The situation got worse when shuttle flights became more-or-less routine, and we were lucky to see 20 seconds of launch footage on the nightly news. And the sound and video quality was pretty low, too.

But now, thanks to technology and NASA’s cooperativeness, we space buffs can see pretty much the whole thing, from the time the astronauts wake up in the morning onward. I had my Internet browser tuned to NASA TV for a good part of the day, and even though I couldn’t actually watch — due to being at work and all — I listened to the audio feed, keeping constant tabs on how things were going via the smooth voice of Mission Control speaking in my headphones. To be honest, that was almost better than watching the video. The experience of listening to the preparations felt weirdly intimate. I felt like an insider, as if I were actually at Kennedy Space Center in Florida, helping out in some capacity instead of sitting in a cubicle 1,500 miles to the west, looking for jargony words that needed to be hyphenated. As when you’re reading a good novel, I projected myself into the action even as I continued with my mundane activities. I experienced a growing excitement as the countdown went on. I felt twinges of sadness as the Mission Control voice called out various ground crew by name and mentioned that they, too, would be retiring after this mission, their era over and their time finished. And I sweated through the impossibly tense situation that occurred around T-minus five minutes, when the eastern range controller had a computer problem and called for a hold. Less than three minutes of hold time were available before Discovery lost its launch window for today, and it came right down to the wire before Range finally called in with a “go.”

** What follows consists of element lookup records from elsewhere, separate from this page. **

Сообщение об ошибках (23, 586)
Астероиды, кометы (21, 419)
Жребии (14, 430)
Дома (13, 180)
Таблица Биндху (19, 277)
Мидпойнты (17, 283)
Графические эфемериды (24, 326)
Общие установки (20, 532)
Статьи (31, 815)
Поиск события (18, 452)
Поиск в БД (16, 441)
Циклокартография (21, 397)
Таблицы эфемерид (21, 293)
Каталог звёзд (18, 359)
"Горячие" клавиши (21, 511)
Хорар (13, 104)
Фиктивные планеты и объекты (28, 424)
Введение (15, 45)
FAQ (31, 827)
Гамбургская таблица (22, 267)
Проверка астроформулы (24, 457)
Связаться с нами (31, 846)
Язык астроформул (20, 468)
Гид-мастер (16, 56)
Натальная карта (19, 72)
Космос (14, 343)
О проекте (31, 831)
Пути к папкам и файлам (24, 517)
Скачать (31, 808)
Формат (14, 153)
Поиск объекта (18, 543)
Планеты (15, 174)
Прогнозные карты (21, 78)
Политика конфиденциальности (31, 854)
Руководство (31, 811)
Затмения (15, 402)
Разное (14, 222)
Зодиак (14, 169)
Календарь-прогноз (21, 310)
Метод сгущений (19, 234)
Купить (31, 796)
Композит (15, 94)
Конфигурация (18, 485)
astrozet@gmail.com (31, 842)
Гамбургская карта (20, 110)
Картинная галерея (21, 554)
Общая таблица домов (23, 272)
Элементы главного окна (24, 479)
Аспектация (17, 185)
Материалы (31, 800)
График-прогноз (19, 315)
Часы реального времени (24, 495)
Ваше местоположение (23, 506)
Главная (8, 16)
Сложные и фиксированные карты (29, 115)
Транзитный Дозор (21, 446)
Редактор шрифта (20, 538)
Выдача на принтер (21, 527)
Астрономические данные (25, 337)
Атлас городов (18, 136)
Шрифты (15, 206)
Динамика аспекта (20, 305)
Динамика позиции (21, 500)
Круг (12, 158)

Oh, I confess that I sneaked occasional peeks, too… I saw the “astrovan” carrying the crew out to Pad 39A, and the astronauts in the “white room” high atop the gantry, preparing to enter their ship. I watched the commander climb laboriously into his seat, which was of course laying with its back down at the time.

I watched intently from about T-minus 30 down, basically what you see in the YouTube clip here, and I have to say there’s really not much comparison with the old days. There are so many more cameras around the pad and the shuttle itself, and they’re placed at such better, more dramatic angles than they used to be. And the video quality is so much higher as well. Even the sound is better than I remember it used to be. The hair on my arms stood up when the igniters started throwing their sheets of sparks beneath the shuttle’s main engines, with an electrical buzz that sounds like it belongs in an old Frankenstein film. And then the noise of the SRBs, not just an undifferentiated roar like I always used to believe, but a crackling, snapping, organic cacophony, like something alive and wild and straining to be let off its chain. God, I love this stuff. I don’t think I realized how much I loved it until the end of the program grew near. Now, with only two more flights — I’ve recently learned there will be an STS-135 after all, one more than I believed the last time I wrote about this subject — I’m savoring all of it. Even a clip I just saw on NASA TV of the floodlamps in the shuttle’s payload bay being switched off struck me as just plain cool (of course, that was helped along by the growing sunrise across the curve of the Earth, just like at the end of Superman: The Movie, but still…).

STS-133 is scheduled to last 11 days. The next flight after that, STS-134, will be shuttle Endeavour, scheduled to go in April. And then STS-135 — the true final mission, carried out by shuttle Atlantis — is supposed will happen in late June.